Report each line of the entries that includes "Back" by copying it.
>>>>>
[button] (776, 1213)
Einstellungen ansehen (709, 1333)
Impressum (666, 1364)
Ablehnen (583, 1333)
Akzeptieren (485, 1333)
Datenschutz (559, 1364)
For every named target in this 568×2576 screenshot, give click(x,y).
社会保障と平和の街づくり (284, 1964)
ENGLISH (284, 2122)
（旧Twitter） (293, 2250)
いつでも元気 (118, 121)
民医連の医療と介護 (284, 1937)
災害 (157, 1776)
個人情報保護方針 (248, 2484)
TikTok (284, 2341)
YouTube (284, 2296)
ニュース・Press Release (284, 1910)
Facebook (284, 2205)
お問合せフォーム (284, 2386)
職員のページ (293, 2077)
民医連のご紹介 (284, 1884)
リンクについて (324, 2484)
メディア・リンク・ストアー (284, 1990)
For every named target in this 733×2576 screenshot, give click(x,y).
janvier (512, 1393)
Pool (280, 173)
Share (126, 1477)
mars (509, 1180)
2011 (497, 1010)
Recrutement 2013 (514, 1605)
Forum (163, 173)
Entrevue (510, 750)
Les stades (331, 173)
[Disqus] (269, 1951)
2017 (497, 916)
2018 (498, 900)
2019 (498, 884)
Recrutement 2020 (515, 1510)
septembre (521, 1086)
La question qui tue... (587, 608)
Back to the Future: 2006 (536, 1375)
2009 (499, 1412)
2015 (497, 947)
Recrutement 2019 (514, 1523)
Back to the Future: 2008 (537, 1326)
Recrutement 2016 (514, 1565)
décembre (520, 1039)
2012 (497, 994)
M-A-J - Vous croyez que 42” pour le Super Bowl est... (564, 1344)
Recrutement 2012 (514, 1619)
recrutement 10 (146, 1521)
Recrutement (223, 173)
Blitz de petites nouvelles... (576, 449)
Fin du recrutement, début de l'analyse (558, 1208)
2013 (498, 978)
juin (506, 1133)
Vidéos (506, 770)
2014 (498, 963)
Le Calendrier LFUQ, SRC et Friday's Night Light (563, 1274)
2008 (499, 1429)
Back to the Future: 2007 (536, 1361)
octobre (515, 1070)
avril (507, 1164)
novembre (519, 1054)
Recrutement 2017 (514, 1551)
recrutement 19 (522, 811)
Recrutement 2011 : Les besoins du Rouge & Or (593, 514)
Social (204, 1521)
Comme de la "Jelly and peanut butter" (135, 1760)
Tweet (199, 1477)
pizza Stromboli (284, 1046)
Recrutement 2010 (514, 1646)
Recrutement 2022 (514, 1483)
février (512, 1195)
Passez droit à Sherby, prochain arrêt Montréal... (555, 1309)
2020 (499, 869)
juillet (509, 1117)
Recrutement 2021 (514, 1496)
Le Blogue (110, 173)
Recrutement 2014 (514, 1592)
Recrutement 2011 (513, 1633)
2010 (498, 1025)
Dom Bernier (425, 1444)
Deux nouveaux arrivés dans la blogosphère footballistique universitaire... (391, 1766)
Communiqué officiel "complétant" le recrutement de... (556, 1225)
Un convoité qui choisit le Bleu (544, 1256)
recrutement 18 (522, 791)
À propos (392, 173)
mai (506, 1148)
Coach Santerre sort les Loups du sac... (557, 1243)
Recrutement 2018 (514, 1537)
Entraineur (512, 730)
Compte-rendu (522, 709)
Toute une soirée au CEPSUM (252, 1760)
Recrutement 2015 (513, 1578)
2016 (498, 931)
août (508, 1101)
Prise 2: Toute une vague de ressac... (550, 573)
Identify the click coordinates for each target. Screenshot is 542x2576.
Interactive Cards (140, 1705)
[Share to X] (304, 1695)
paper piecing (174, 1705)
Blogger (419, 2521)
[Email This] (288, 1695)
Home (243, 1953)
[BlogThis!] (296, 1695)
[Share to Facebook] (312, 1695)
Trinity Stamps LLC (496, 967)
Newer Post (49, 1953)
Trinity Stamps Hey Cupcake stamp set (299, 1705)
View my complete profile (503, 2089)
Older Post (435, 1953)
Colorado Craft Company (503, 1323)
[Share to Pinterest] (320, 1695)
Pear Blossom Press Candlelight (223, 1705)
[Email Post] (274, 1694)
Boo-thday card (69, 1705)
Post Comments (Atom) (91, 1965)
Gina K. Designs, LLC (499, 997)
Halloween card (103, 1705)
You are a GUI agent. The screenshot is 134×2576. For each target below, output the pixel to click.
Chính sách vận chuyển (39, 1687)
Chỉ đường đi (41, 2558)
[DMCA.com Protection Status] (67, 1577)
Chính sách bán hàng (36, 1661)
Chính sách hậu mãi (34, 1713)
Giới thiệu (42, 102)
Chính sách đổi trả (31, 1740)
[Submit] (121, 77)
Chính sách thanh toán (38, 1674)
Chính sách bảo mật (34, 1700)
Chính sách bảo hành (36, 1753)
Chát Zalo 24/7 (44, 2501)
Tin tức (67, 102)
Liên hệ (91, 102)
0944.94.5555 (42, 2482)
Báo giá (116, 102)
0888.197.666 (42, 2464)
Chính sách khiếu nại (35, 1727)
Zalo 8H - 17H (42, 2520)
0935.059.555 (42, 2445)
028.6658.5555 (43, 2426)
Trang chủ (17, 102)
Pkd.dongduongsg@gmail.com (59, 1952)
<<<<<
# Exercise response
Back to the Future: 2006 (536, 1375)
Back to the Future: 2008 (537, 1326)
Back to the Future: 2007 (536, 1361)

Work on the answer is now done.